L’art d’enjoliver

Le mardi 4 janvier 2011, en deuxième partie de soirée, figurait au programme de TF1, l’émission « Appel d’urgence ». Au sommaire, un reportage sur le difficile travail de la police dans les transports en commun parisien. Reportage ? Mises en scène ? Mohamed (Créteil) a relevé bien des erreurs dans le récit.

Il n’est pas question de remettre en cause le travail des journalistes, mais juste de relever les petites incohérences entre le sujet tel qu’il a été diffusé et la réalité du terrain.

Ainsi, lors d’une scène montrant les fonctionnaires de police du Val-de-Marne en intervention sur les lignes de bus, on observe des situations qui peuvent être assimilées à des mises en scènes. On y voit les agents, en pleine conversation avec le machiniste RATP, demander soudainement à descendre du véhicule parce qu’il y aurait deux jeunes à l’allure douteuse sous l’abri bus. Ils se mettent aussitôt à leur poursuite sans raison apparente.
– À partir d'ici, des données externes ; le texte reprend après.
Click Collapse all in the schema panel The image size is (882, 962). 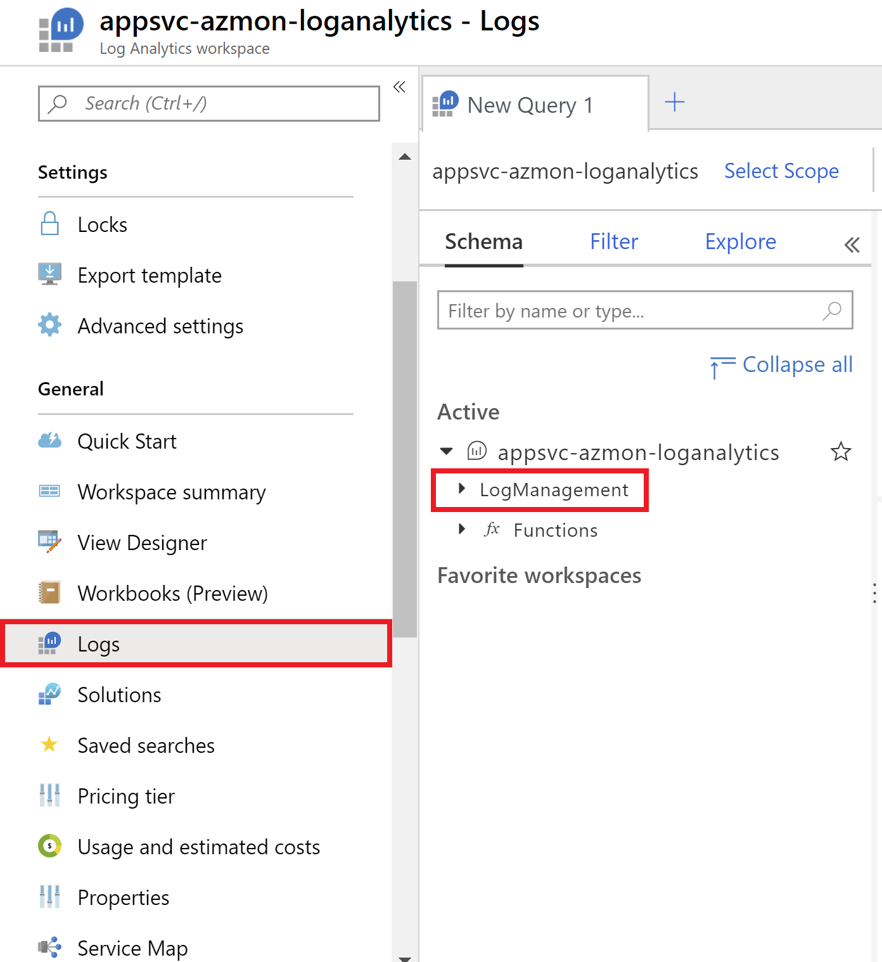pyautogui.click(x=782, y=365)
Malheureusement, premier « hic », entre l’instant où les policiers descendent du bus et le plan suivant, en l’occurrence la poursuite, on remarque que les lieux sont totalement différents et qu’ils ne courent derrière personne ! Par ailleurs, pendant ladite traque, on entend l’agent vedette du reportage demander des renforts pour intervenir à Villejuif-Louis Aragon… alors que la scène se déroule dans un quartier de Créteil, à savoir Les petits près-Sablières !
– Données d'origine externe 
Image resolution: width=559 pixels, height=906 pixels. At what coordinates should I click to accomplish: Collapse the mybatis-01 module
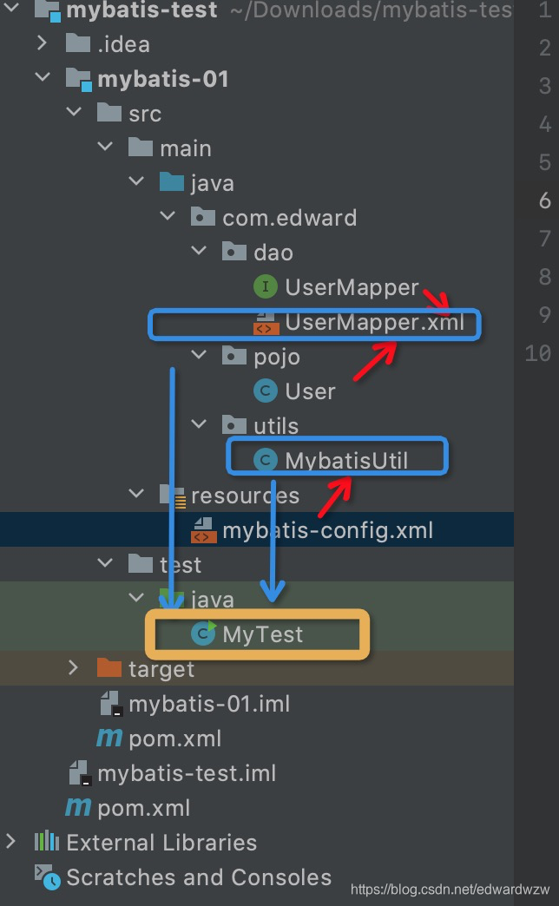(x=43, y=77)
Apres une traque incertaine, au cours de laquelle l’un des jeunes se serait réfugié dans un immeuble, on retrouve les agents de police, rejoints par d’autres brigades, en plein cœur de la cité. Étaient-ils déjà sur place ? Et qu’est devenu le second jeune ? Des questions qui restent sans réponse. Les forces de l’ordre essuient alors un lancer d’objet, apparenté à du verre, qui ne touche toutefois personne. Par flegme ou par hasard, un agent repère l’origine du tir : un appartement au deuxième étage d’un immeuble. S’ensuit aussitôt une intervention, puis arrestation d’un jeune homme, présenté comme âgé de 19 ans… alors qu’il en a dans la réalité 22. La scène a pour théâtre le domicile des parents : dans le reportage, on présente une mère seule avec ses enfants, ce qui laisse imaginer l’absence du père. Le jeune homme, à l’issue de sa garde à vue et de son passage immédiat devant la justice, se voit condamné à deux mois de prison ferme.
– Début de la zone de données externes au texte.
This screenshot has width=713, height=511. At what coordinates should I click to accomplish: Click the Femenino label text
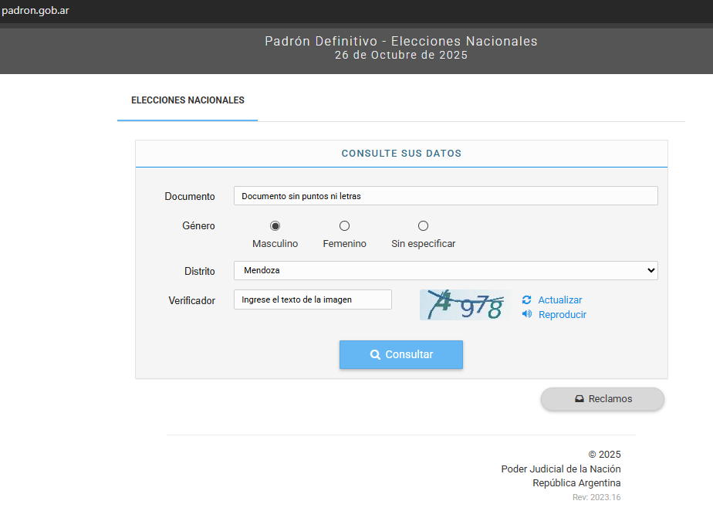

Que conclure de tous ces éléments ? Simple négligence ? Ou volonté de participer à la caricature voulue de nos banlieues ? Le doute persiste jusqu’à s’interroger sur la véracité du traitement des quartiers par certains médias. En période de tensions sociales, on observe une multiplication des reportages consacrés à la banlieue et à ses dérives. De TF1 à TMC en passant par W9 ou M6, le nombre de sujets concernant les trafics en tous genres ou les rapports jeunes-policiers connaît aujourd’hui une véritable inflation sur les chaînes de télé. S’agirait-il de détourner l’attention des citoyens vers d’autres préoccupations ? En tout cas, et même si on reconstruit toujours un peu un sujet, on se demande ce qui peut justifier de tels agissements.